Twentieth century erosion of the traditional way of life and buildings in this Jeddah district is being countered in Allies and Morrison’s masterplan to restore and sensitively develop
Saudi Arabia’s cultural, commercial and architectural evolutions are responses to a projected significant fall in demand for petroleum across the next 20 years. But there are at least two other equally important factors: the co-existence of modernising ideas alongside the conservative precepts of the country’s prevailing Wahhabi strand of Islamic faith, and the fact that more than two-thirds of Saudis are under 30.
In a 2021 interview, five years after the launch of the Vision 2030 programme to diversify the economy and widen relationships with the world, Crown Prince Mohammed bin Salman said: ‘If your identity cannot withstand the diversity of the world, it means your identity is weak and you need to do without it. And if your identity is robust and authentic and you can grow and develop it, and promote its positive sides, then you will have preserved and strengthened your identity.’
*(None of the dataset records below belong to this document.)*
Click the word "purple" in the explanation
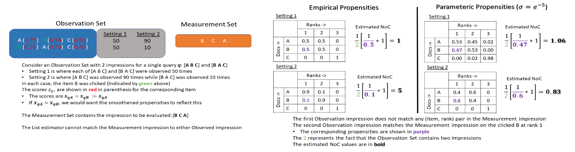Screen dimensions: 575x152 tap(421, 131)
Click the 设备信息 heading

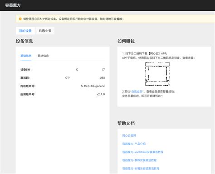24,41
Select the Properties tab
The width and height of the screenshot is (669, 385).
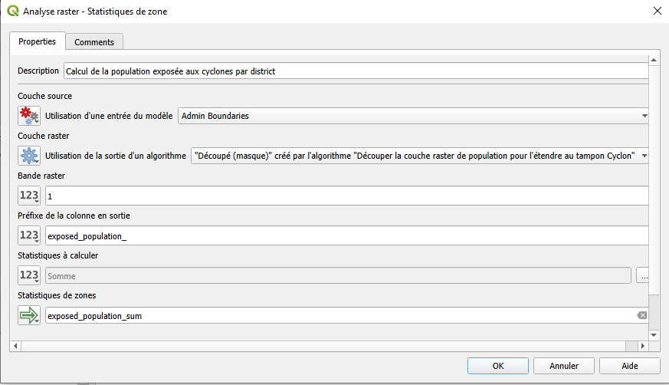point(37,41)
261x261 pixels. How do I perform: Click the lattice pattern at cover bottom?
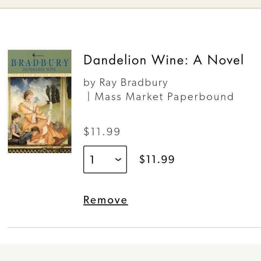39,150
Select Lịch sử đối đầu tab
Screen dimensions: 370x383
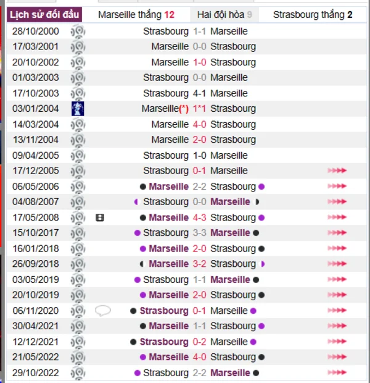pos(44,15)
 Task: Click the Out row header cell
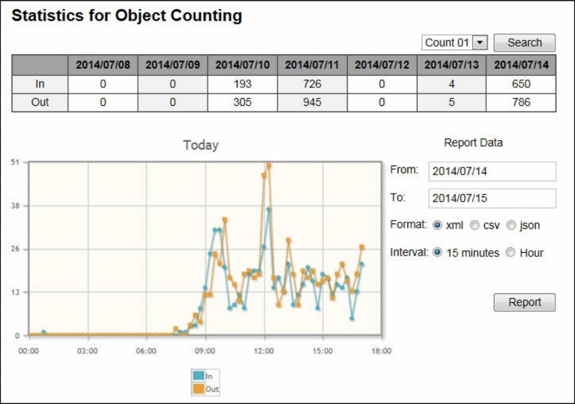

Until about 50 years ago the perceived identity and cultural value of Saudi Arabia’s historic structures was less than strong – indeed, a Ministry of Culture was not established until 2018. Over time, many historic buildings were lost, not least Hejazi architecture on the west coast, and most importantly, in Jeddah.
The city’s 500-year-old historic core, Al Balad, has become one of Vision 2030’s headline projects, and here an Allies and Morrison-led masterplan is introducing new approaches to restoration, housing, cultural continuity and cosmopolitan, tourist-friendly additions. The strategic intention is to return Al Balad to something like its original historical status as the focal point of Red Sea heritage and culture, and make it an international hotspot for business and creative activities.
Until the early 20th century, Al Balad was walled, densely mercantile, and culturally diverse. Its original core and immediate, more modern environs cover 250ha, and a tranche of the oldest fabric was designated as a UNESCO World Heritage Site in 2014. It’s the most important historic urban tableau on Saudi Arabia’s Red Sea coast – a heritage asset damaged by mid-century land reclamations, ruptures of historic townscape, and major road schemes which accelerated the exodus of prosperous traders and merchants in the 1970s. That, in turn, led to further decay of the structurally delicate coral stone tower houses with their wooden bracing and roshan projecting windows, some dating back to the 16th century.
Allies and Morrison’s proposals lie across the palimpsests of the earliest masterplans by Dr Abdul Rahman Makhlof (1962), RMJM (1973) and Sert Jackson (1980). RMJM had been the first to identify specific historic buildings worth preserving. The new masterplan is multi-layered in its social, commercial and heritage-led intentions and is unique to Allies and Morrison in terms of scale, context, and the mix of interventions, according to partner Simon Gathercole.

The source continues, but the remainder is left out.